_What this task involves_: Reproduce the material from its beginning through the line containing "tap(220, 555)", replacing "label" with "caption" throughout and leaving everything else unchanged.
━━━━
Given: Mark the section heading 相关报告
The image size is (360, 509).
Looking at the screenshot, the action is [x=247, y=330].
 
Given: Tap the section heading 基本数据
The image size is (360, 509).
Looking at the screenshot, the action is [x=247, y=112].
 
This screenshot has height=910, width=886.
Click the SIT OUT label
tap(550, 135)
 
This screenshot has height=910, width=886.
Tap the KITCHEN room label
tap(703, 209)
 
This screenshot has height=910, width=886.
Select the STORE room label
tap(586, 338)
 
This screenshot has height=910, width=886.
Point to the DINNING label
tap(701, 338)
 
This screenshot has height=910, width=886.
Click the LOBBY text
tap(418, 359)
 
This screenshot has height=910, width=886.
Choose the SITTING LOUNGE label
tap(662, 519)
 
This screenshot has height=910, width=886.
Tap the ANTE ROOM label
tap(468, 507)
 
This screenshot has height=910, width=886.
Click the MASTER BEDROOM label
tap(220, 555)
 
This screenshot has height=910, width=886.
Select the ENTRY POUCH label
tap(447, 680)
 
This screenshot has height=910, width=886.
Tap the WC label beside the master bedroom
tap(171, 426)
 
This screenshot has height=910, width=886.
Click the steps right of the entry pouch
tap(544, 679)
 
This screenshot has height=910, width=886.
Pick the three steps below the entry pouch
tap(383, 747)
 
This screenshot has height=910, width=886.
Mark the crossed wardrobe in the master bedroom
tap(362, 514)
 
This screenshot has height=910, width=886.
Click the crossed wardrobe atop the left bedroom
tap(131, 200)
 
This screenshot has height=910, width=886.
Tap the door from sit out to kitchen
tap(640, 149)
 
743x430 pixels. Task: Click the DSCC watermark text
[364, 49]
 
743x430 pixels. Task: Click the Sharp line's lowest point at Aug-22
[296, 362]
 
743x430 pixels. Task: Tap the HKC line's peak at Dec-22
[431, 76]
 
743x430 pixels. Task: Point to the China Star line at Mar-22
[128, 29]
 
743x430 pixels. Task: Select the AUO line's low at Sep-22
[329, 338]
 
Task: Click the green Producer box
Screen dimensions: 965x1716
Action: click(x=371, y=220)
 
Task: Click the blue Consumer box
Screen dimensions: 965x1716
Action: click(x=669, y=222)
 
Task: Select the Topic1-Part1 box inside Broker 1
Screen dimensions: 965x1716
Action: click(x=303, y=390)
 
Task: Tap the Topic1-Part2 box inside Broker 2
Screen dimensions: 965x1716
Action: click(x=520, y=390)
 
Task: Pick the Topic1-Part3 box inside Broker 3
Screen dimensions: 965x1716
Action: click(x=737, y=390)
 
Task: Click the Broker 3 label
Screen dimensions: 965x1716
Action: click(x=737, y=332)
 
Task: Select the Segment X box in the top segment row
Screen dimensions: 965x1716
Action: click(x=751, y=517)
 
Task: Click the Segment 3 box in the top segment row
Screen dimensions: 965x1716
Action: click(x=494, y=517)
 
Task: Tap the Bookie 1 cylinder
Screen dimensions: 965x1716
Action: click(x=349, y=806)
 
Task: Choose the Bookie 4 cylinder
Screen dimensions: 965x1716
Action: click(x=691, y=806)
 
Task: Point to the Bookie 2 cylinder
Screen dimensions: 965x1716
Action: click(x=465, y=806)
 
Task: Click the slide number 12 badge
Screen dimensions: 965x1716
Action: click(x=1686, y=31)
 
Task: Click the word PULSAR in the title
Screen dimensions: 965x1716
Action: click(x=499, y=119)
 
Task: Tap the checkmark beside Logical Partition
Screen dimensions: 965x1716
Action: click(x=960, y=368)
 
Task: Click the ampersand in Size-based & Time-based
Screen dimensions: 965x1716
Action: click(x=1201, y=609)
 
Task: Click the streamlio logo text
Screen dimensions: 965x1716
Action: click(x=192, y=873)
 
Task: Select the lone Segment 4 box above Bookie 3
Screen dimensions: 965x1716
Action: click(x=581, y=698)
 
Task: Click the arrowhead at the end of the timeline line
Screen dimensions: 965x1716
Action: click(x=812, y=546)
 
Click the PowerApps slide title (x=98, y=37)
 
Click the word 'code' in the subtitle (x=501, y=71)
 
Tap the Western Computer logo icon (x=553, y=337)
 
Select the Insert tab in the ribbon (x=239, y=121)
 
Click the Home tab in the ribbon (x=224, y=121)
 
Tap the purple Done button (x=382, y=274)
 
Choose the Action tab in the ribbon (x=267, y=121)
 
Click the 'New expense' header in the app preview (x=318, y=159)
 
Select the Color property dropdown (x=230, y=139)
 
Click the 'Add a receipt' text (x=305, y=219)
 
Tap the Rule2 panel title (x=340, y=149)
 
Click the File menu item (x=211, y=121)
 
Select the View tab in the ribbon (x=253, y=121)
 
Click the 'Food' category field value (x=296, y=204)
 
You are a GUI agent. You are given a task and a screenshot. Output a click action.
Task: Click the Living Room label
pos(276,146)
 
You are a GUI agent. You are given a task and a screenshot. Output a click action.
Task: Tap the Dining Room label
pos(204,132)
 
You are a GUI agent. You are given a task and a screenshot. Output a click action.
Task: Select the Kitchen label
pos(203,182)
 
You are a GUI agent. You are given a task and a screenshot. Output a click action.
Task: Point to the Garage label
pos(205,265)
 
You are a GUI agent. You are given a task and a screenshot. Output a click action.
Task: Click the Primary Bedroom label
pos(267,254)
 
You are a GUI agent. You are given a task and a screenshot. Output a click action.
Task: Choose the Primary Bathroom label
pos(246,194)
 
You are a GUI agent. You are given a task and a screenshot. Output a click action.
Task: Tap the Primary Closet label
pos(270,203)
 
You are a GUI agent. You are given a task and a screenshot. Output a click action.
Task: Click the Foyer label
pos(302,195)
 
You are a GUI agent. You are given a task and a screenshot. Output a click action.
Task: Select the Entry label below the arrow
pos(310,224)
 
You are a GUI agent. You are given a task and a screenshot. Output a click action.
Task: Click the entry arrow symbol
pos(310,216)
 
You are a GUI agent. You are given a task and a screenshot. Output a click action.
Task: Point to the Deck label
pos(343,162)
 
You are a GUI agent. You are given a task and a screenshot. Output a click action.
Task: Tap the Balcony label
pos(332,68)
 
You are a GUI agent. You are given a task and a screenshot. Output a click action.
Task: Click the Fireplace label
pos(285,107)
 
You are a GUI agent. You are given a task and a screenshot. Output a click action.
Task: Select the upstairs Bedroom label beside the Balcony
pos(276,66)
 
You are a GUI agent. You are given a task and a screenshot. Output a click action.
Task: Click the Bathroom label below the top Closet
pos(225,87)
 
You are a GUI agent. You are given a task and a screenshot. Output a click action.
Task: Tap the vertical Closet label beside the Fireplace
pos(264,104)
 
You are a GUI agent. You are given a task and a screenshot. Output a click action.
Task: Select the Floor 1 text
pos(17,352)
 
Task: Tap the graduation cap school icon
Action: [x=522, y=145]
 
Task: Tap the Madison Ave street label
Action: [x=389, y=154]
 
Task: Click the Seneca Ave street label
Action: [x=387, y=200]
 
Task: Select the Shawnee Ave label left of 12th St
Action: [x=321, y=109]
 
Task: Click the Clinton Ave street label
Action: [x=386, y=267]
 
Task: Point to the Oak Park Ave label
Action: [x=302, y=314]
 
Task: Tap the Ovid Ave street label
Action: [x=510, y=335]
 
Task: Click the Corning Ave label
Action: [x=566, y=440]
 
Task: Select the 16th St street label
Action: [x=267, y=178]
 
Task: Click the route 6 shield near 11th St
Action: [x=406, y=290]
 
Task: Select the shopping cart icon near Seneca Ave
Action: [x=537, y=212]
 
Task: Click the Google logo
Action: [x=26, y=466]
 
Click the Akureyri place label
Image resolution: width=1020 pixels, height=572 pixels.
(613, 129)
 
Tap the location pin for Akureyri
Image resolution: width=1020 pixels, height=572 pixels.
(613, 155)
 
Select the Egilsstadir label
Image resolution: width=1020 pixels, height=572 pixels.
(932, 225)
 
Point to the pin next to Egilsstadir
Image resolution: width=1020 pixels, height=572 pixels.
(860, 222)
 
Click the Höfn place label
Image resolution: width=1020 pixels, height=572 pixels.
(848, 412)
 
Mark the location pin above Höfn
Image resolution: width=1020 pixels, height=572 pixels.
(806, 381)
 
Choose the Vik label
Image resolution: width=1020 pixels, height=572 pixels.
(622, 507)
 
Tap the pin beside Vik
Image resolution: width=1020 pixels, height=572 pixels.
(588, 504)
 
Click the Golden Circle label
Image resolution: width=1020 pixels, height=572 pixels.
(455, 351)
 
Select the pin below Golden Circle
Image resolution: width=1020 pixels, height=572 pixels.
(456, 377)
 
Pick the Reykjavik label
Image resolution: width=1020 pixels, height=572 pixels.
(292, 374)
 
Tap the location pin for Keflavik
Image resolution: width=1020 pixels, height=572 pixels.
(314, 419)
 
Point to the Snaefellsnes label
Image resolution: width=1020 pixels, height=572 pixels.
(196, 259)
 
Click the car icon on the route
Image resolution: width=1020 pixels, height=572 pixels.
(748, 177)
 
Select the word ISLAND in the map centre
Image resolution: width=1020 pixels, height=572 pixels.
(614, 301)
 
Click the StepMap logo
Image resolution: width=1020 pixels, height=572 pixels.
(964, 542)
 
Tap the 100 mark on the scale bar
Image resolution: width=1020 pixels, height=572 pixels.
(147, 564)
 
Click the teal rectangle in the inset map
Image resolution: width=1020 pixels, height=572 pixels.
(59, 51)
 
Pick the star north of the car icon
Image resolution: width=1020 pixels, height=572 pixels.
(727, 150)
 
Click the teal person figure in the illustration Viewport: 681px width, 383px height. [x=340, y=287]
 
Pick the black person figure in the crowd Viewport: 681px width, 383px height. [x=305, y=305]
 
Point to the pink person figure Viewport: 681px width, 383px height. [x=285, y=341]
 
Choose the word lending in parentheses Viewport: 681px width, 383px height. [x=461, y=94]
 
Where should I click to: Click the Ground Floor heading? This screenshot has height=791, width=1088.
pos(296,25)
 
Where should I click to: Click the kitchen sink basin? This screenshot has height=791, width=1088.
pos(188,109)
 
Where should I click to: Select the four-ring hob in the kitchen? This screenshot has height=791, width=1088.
━━━━
_The completed task_:
Given: Mark the section heading 相关报告
The image size is (360, 509).
Looking at the screenshot, the action is [x=247, y=330].
 
Given: Tap the section heading 基本数据
The image size is (360, 509).
Looking at the screenshot, the action is [x=247, y=112].
 
This screenshot has height=910, width=886.
Click the SIT OUT caption
tap(550, 135)
 
This screenshot has height=910, width=886.
Tap the KITCHEN room caption
tap(703, 209)
 
This screenshot has height=910, width=886.
Select the STORE room caption
tap(586, 338)
 
This screenshot has height=910, width=886.
Point to the DINNING caption
tap(701, 338)
 
This screenshot has height=910, width=886.
Click the LOBBY text
tap(418, 359)
 
This screenshot has height=910, width=886.
Choose the SITTING LOUNGE caption
tap(662, 519)
 
This screenshot has height=910, width=886.
Tap the ANTE ROOM caption
tap(468, 507)
 
This screenshot has height=910, width=886.
Click the MASTER BEDROOM caption
tap(220, 555)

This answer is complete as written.